On Irrational Hostility to Conversion Stories (Esp. Scott Hahn’s)

On Irrational Hostility to Conversion Stories (Esp. Scott Hahn’s) February 13, 2018

How is it a bad thing to give testimony of why one became a Catholic?

***

The following (in my opinion, rather astonishing) exchange took place in comments on Justin Nickelsen‘s excellent blog, Ressourcement: Restoration in Catholic Theology, with a Catholic named John Lowell. His words will be in blue.

*****

Sorry, Justin, but I just don’t share your enthusiasm for Scott Hahn, almost certainly because of the unfortunate publicity surrounding his conversion. One might have expected a greater humility from him at the outset, a certain willingness to eschew the limelight, to experience a kind of maturation before advertising himself and having accepted the advertising of others as a kind of special case. One is reminded of the justifiable reluctance of many monks in Merton’s order to find comfort with Merton’s notoriety after his conversion. With Hahn, you’d have thought that it was Merton, or perhaps even Newman, all over again what with the books, the television exposure and the like. There was something almost akin to the process of commercialization involved in Hahn’s case.

I, too, am a convert from Protestantism, admitted to the sacraments in Holy Week, 1987. Had I any special claim to make at the time to prominence, a clerical past, an advanced degree, and I didn’t, I think I would have suppressed it. Mine was the kind of conversion born of questioning, theological study and prayer and it certainly didn’t justify my being accorded celebrity status. I just felt fortunate in having been brought to the truth. It never would have occurred to me that I ought to write a book about it or to appear on television. But it did to Scott Hahn and I think that says something important about him.
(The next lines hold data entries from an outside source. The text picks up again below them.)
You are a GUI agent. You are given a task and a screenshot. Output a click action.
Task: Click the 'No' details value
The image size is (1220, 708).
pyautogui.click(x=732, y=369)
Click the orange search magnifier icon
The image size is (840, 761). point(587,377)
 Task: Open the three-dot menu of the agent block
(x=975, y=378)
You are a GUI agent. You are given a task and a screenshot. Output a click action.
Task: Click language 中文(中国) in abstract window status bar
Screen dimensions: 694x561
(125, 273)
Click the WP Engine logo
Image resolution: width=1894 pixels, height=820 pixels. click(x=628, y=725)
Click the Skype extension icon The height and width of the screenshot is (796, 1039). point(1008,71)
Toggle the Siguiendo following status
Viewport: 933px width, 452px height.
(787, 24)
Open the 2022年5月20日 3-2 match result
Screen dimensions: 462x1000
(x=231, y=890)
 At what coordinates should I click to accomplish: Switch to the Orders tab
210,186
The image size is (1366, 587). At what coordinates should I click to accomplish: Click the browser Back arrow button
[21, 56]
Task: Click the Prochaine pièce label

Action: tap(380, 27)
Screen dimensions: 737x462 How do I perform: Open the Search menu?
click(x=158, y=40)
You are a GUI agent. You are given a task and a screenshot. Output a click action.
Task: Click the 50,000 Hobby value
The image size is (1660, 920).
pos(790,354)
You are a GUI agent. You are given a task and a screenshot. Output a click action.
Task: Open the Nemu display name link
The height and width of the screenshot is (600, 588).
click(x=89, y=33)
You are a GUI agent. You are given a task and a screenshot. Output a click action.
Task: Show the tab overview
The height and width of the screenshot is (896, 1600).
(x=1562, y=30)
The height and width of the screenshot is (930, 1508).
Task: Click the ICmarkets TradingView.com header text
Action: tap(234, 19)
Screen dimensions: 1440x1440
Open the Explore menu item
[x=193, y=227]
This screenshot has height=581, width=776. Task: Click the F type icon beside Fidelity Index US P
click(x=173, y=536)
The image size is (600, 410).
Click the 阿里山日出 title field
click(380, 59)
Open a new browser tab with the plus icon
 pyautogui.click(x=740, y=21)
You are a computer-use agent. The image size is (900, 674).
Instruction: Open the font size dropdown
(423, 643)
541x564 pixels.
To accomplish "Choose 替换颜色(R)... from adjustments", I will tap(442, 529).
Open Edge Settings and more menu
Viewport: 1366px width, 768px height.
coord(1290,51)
No, I’m afraid we don’t see eye-to-eye here. I’ve just never even been curious about theologians whose persona I couldn’t respect.

***

You know I most assuredly don’t think that it was money that Hahn sought or perhaps even the notoriety. It’s the self-importance, the egoism, to which I object. On what basis one might ask does he consider his experience so unique that it needs to go up in lights? You and I are both converts, yet neither of us has considered the experience we had so particularly noteworthy that an autobiography was justified. After all it was God that worked the conversions, not John Lowell or Justin Nickelsen, and the God that worked them is lowly, meek and obscure in this world. He neither needs nor asks for credit for these achievements. To the contrary, he says “tell no one about this”. Doesn’t He beckon us to follow Him, to be made cruciform? I think he does. I really don’t see Scott Hahn as having sought the form Christ in the way he came on the scene. The style was all too redolent of the Evangelicalism from which he came. Maybe if someone had coaxed the story of his conversion out of him twenty five years after the fact, I’d be more comfortable, but that’s not how it happened. I’m afraid that, for me at least, his celebrity status has taken the blush off his rose. Clearly you [Justin] feel otherwise, and I’m sure, for very valid reasons.

***

It might be instructive to reflect on how it was that Hahn made known his piety at the time of the controversy to which you refer. Was it Hahn or was it someone else that drew your attention to his restraint and session with the Lord? Potentially, at least, there may be something of a correspondence in how you became aware of these events and the character of the complaint I’d made about him somewhat earlier. I’m sure you understand what I’m getting at here.

***

Not to be argumentative, for the least of reasons because I don’t consider Hahn worthy of more than passing notice, I would submit that in your enthusiasm, both of you miss a very important element in your treatment of this question. In both accounts you offer of the history of his rise to prominence, Hahn seems utterly passive, almost paralyzed. By one we have St. Joseph Communications, not unlike the God of John Calvin, irresistibly beckoning him forward while he is in graduate school and submitting him to a kind of recruitment. And Hahn, of course, just can’t say no. Or by the other, his being dragged kicking and screaming into a radio interview an eternity of one year after his conversion to give an account of it. I mean really, here we have in yours an almost motherly devotion, and one almost as selective, eh?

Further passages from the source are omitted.